Why do I love this cart? I can move it to where ever I am working...kitchen table/dining room table. I keep envelopes, stamps, paper clips, greeting cards, stapler, printer ink, pens pencils and copy paper stored in ti.

It is made by Elfa and I currently have three. I think they are o sale at The Container Store this weekend and I think they qualify for free shipping.


Iris L.
Posted: Friday, May 22, 2020 4:50 PM
Joined: 12/15/2011
Posts: 17900


I used to be like you were, Michael.  I attacked every project and task with great vigor.  Now I sit.  It's in the brain, Michael.  I have decided that the only solution for me is to proactively eliminate as much as possible.  I can handle very little now, soon I won't be able to handle anything.  Half of my bills are automated, I need to get the rest of them automated.  


Judith, I like your file. I have five sets of file cabinets, also at least fifty (possibly more) plastic containers and cardboard boxes and grocery shopping bags full of papers.  My problem isn't a lack of storage but a problem with the cognition to deal with filing.  As I said to Michael, I have come to the conclusion that my only solution is to eliminate as much need for paper as possible. 

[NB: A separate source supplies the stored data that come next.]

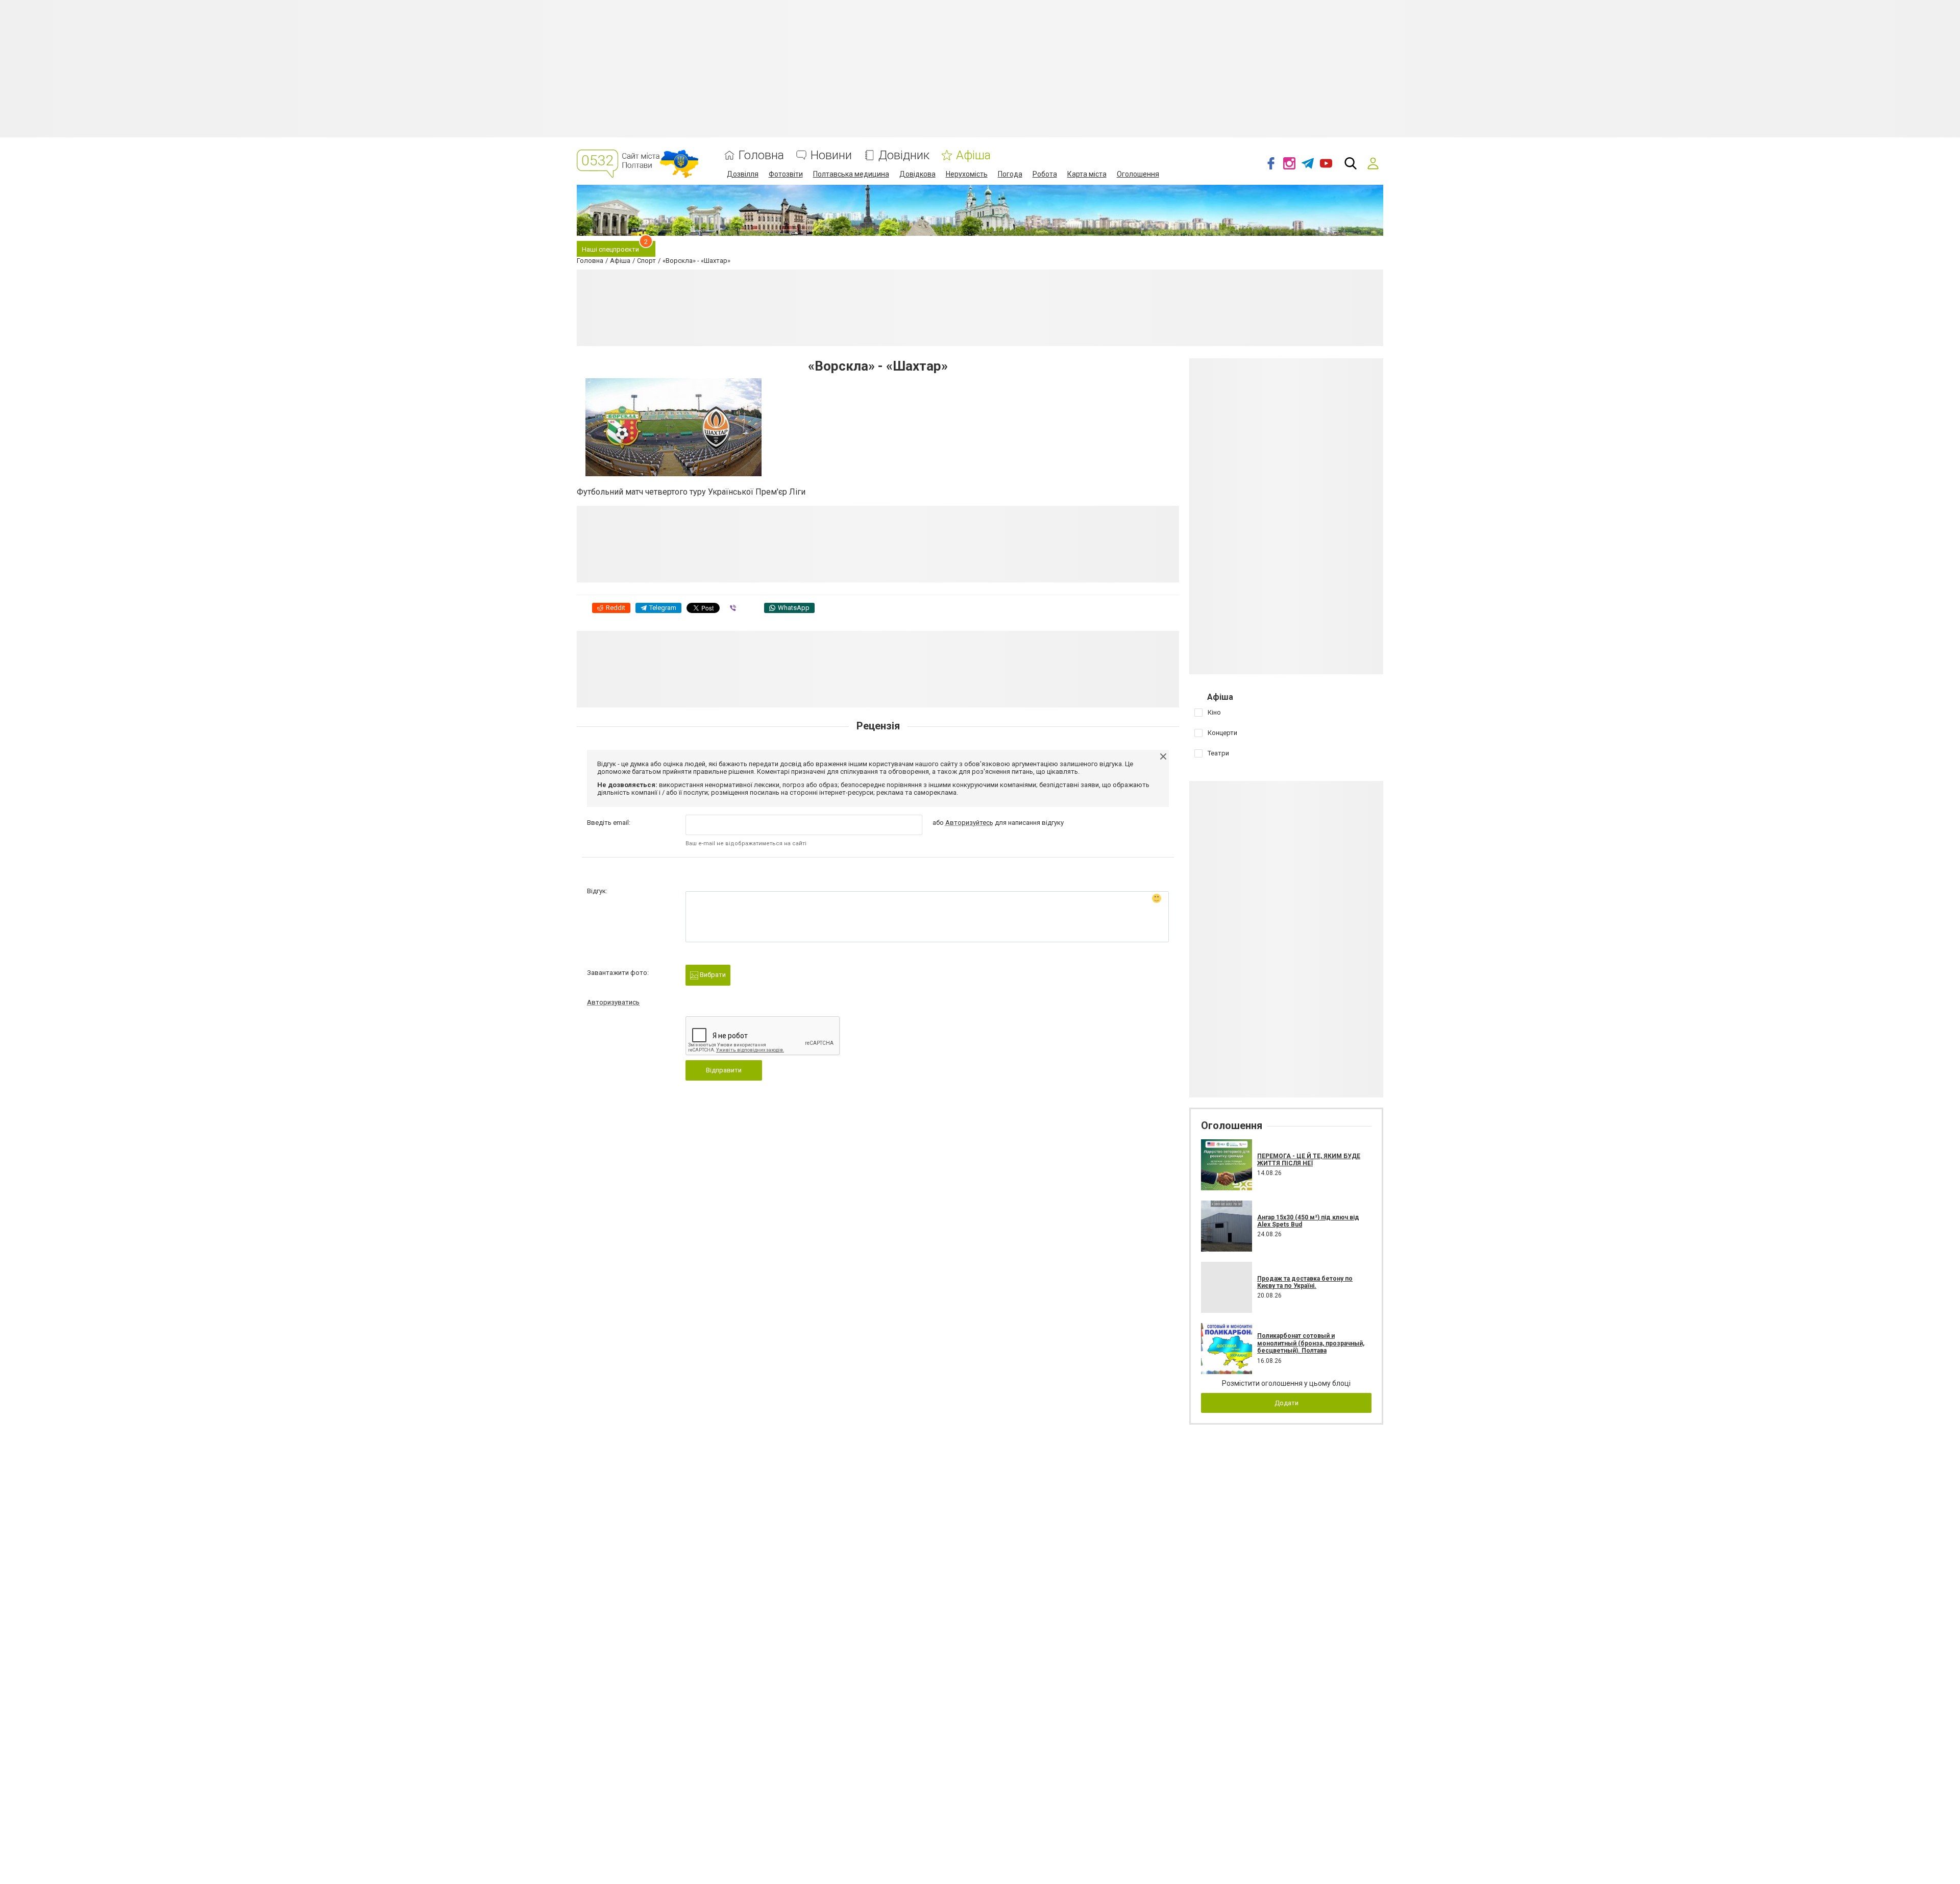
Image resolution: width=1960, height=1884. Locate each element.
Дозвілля (742, 174)
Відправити (724, 1070)
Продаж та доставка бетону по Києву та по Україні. (1305, 1282)
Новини (831, 155)
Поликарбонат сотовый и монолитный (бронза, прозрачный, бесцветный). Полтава (1310, 1343)
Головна (761, 155)
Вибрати (712, 974)
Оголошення (1138, 174)
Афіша (973, 155)
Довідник (903, 155)
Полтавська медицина (851, 174)
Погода (1010, 174)
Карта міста (1087, 174)
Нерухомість (967, 174)
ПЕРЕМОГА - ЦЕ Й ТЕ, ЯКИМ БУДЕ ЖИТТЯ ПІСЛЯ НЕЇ (1308, 1160)
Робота (1045, 174)
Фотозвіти (786, 174)
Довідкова (917, 174)
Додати (1286, 1403)
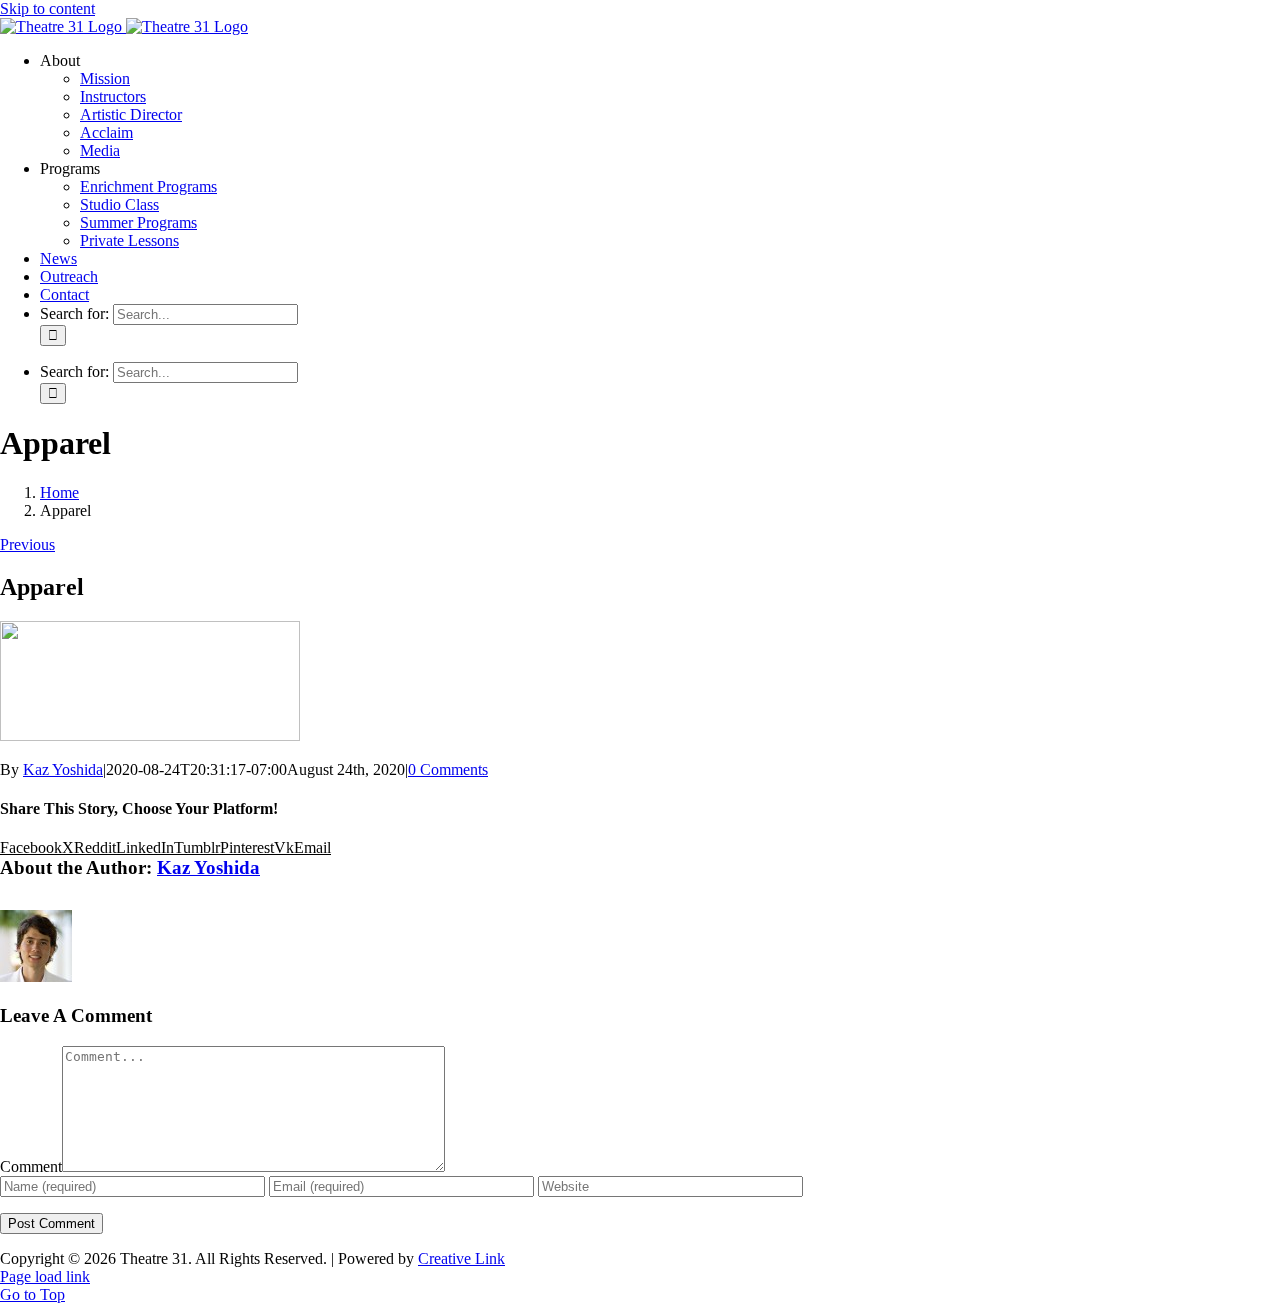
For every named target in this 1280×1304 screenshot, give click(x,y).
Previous (27, 544)
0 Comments (448, 769)
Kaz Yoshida (63, 769)
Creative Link (461, 1258)
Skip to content (47, 8)
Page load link (45, 1276)
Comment (31, 1166)
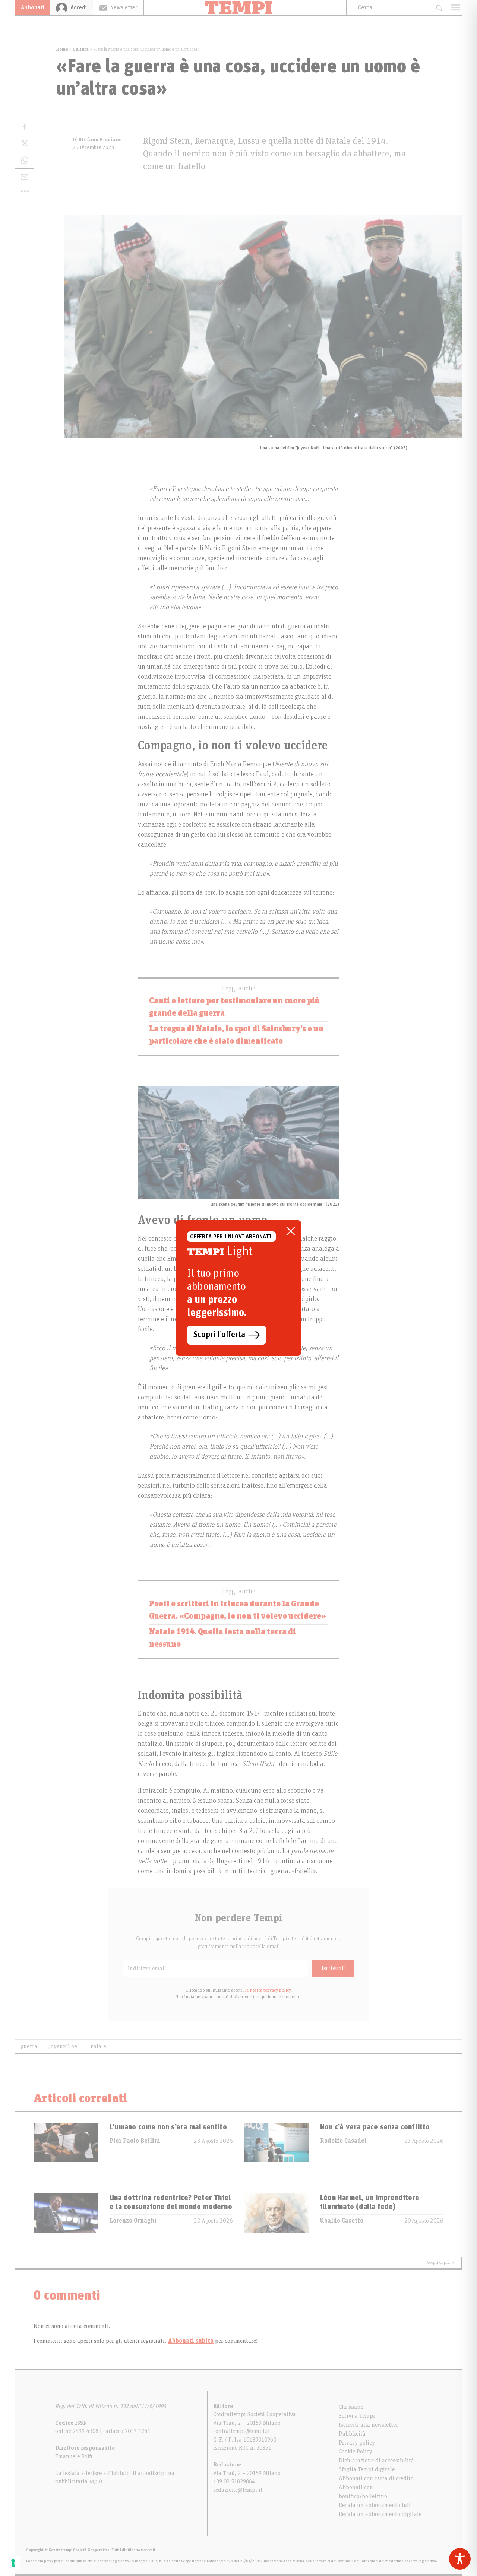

Over the years I have observed my ability to handle paper diminish; in some time this ability will vanish altogether.  I don't want to be stuck with all this paper.  In the past I held on to a lot of paper as a substitute for my failing memory.  It helped in the beginning, but not now.  I had put papers aside in the hope of being able to deal with them later, but later didn't happen.  I did improve enough to be able to travel with groups, but not enough to take care of paperwork and more than simple financial matters.  I can still do a lot of things but I struggle with paperwork.   I struggle to be able to write out a few checks each month.  That's why I know I have to get more bills automated.